PROBLEM DETAILS »
For the entries below, print exactly the lines between the line holding "Courses (947, 1983)" and the line holding "August 2019 (852, 1522)", inclusive, and nothing else.

RECORDS PROVIDED »
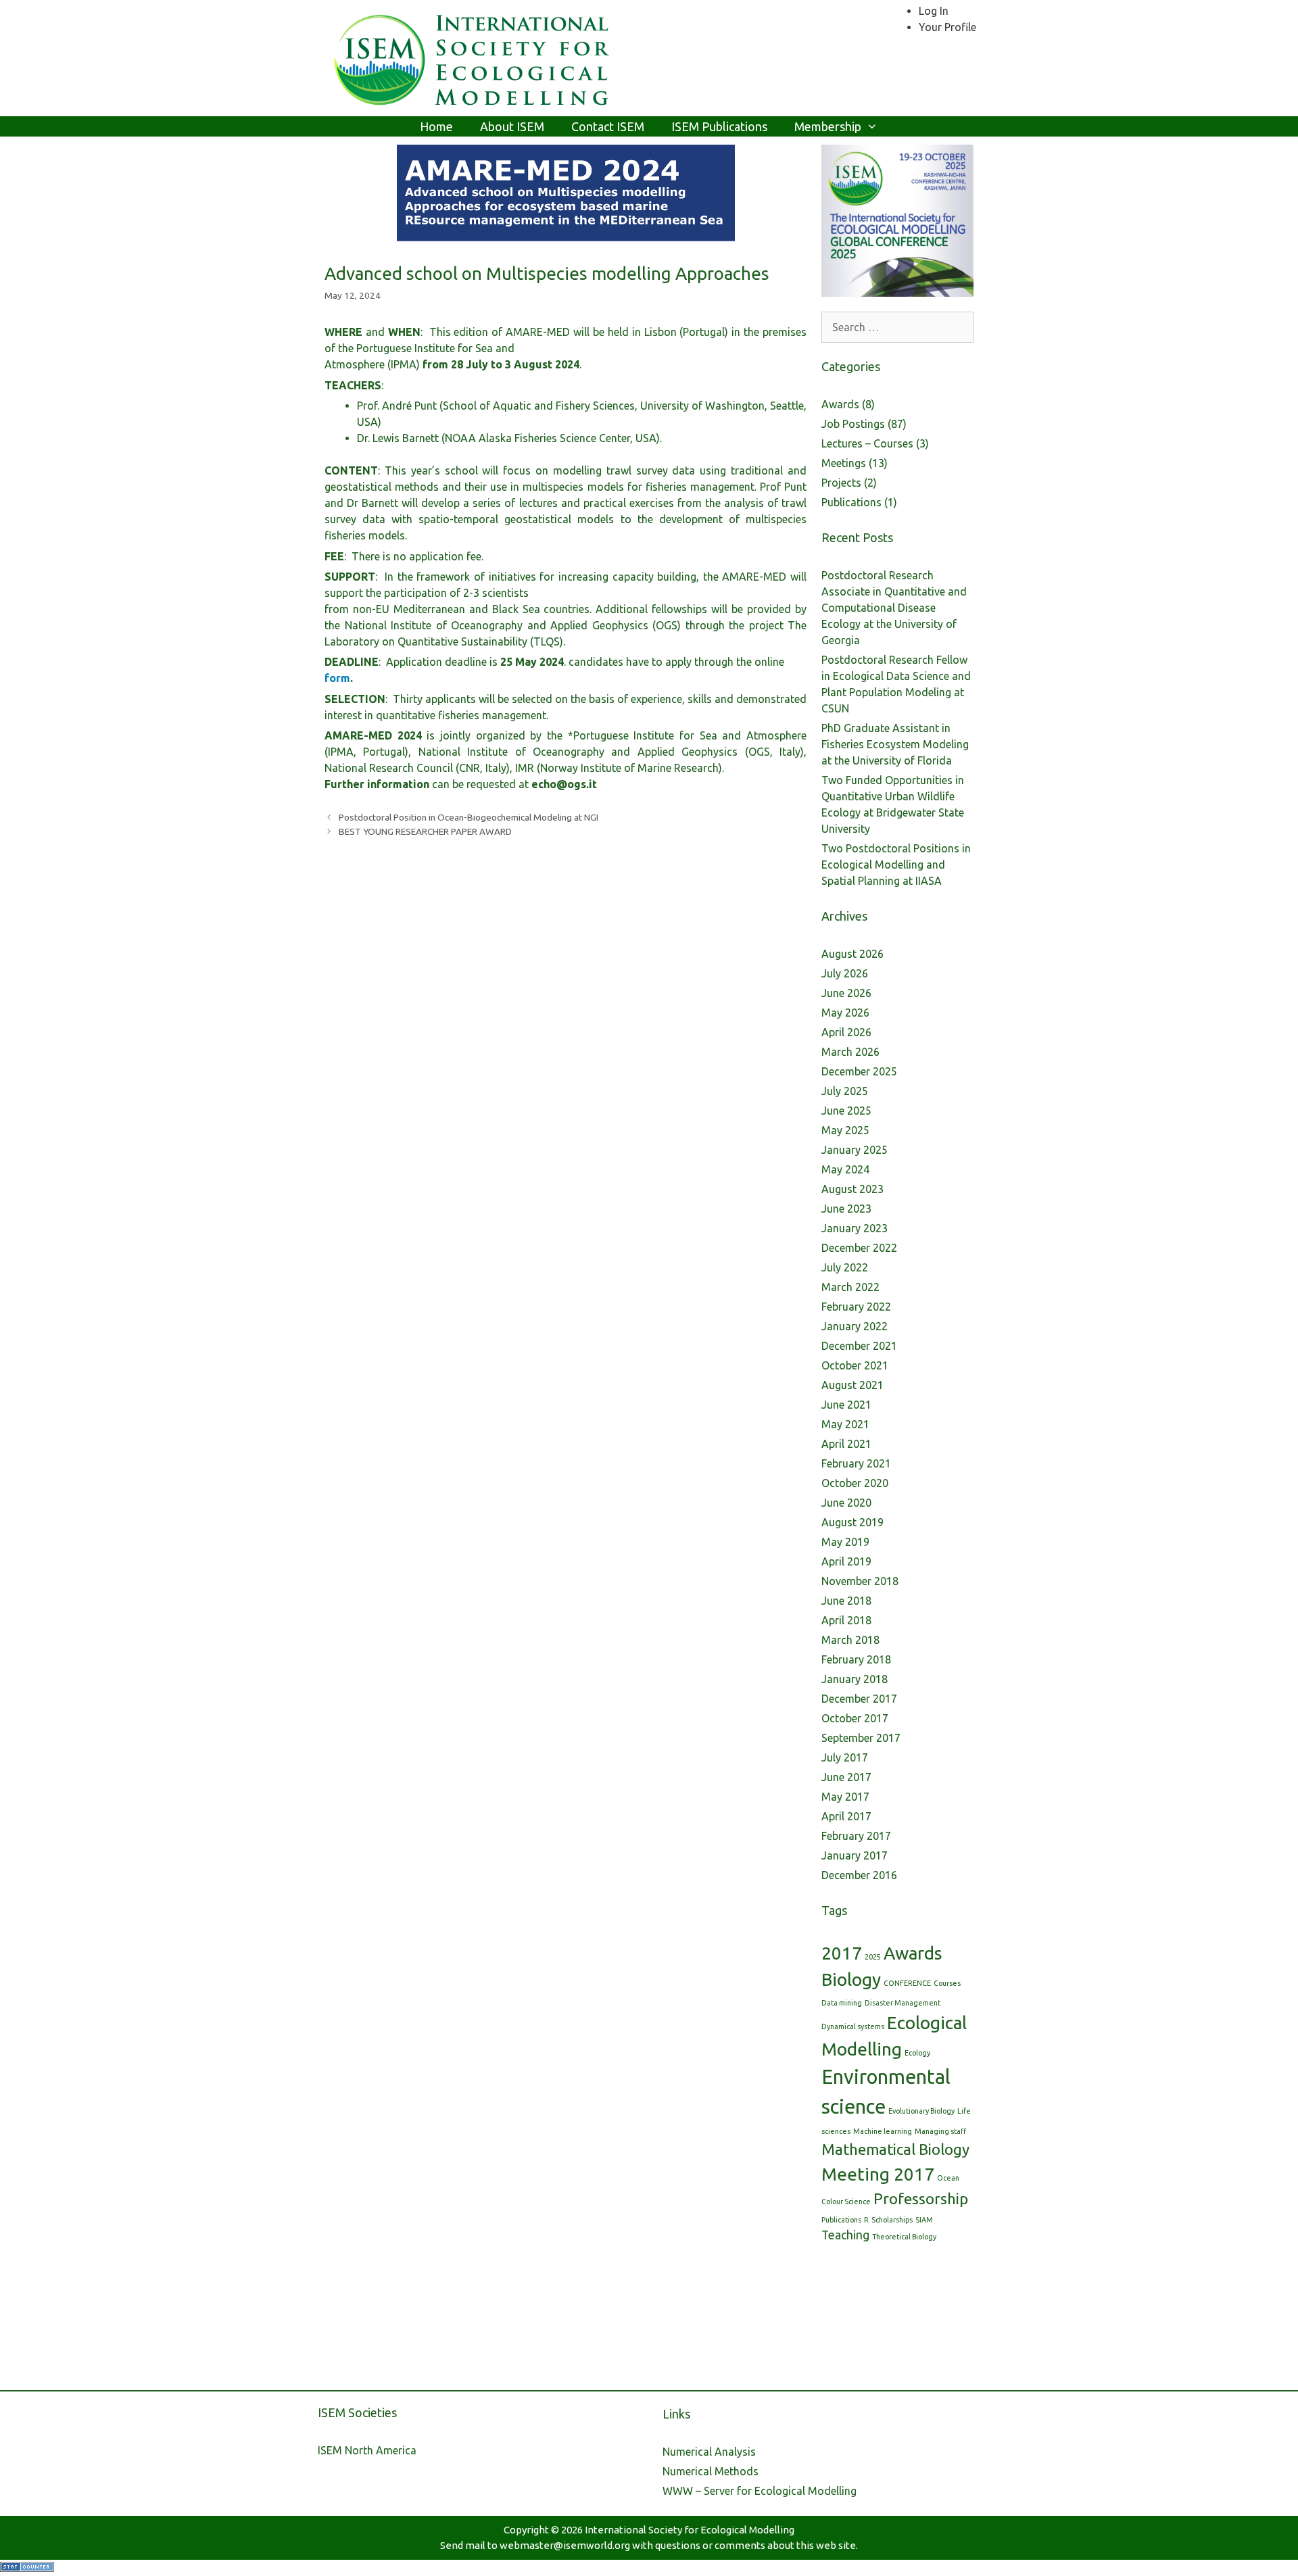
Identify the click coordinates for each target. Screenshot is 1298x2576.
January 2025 (854, 1150)
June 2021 (846, 1405)
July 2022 (844, 1267)
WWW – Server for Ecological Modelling (760, 2491)
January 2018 (854, 1679)
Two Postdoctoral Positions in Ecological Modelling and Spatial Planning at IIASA (896, 864)
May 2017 (845, 1797)
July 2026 (844, 973)
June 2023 (846, 1208)
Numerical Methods (711, 2471)
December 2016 (859, 1875)
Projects (841, 483)
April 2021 (846, 1444)
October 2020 (854, 1483)
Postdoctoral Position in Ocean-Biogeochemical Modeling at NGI (468, 817)
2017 (841, 1953)
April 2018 (846, 1620)
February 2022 (856, 1307)
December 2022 (859, 1248)
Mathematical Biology (895, 2149)
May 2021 (845, 1424)
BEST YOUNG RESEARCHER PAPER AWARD (425, 831)
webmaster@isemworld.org (565, 2545)
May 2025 (845, 1130)
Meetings (843, 463)
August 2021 (852, 1385)
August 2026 (852, 954)
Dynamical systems (852, 2026)
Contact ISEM (607, 126)
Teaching (845, 2235)
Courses (947, 1983)
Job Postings (853, 424)
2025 (873, 1957)
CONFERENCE (907, 1983)
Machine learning (882, 2131)
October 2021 (854, 1365)
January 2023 (854, 1228)
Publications (851, 502)
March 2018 (850, 1640)
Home (436, 126)
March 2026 (850, 1052)
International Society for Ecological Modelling (689, 2529)
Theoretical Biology (904, 2237)
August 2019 (852, 1522)
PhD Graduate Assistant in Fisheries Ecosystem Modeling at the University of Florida (895, 744)
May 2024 (845, 1169)
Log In (933, 11)
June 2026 (846, 993)
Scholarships (892, 2220)
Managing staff (940, 2131)
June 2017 (846, 1777)
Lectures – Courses (867, 443)
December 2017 (859, 1699)
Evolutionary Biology (921, 2111)
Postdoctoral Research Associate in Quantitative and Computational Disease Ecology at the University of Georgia (894, 607)
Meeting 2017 (877, 2174)
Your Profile (947, 27)
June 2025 (846, 1110)
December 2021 (859, 1346)
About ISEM (512, 126)
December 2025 (859, 1071)
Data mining (841, 2003)
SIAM (924, 2220)
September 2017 (860, 1738)
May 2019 (845, 1542)
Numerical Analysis (709, 2452)
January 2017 (854, 1855)
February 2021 (856, 1463)
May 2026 (845, 1012)
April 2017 (846, 1816)
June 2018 (846, 1601)
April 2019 (846, 1561)
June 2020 (846, 1503)
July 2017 (844, 1757)
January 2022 (854, 1326)
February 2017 (856, 1836)
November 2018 (859, 1581)
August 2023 (852, 1189)
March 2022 (850, 1287)
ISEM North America (367, 2450)
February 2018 (856, 1659)
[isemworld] (473, 57)
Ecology (917, 2053)
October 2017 (854, 1718)
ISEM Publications (719, 126)
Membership (827, 126)
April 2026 (846, 1032)
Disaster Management (902, 2003)
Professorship (920, 2198)
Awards (840, 404)
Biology (851, 1979)
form (337, 678)
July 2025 (844, 1091)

TASK RESPONSE »
Courses (947, 1983)
Job Postings (853, 424)
2025 (873, 1957)
CONFERENCE (907, 1983)
Machine learning (882, 2131)
October 2021 (854, 1365)
January 2023 (854, 1228)
Publications (851, 502)
March 2018 (850, 1640)
Home (436, 126)
March 2026 (850, 1052)
International Society for Ecological Modelling (689, 2529)
Theoretical Biology (904, 2237)
August 2019 (852, 1522)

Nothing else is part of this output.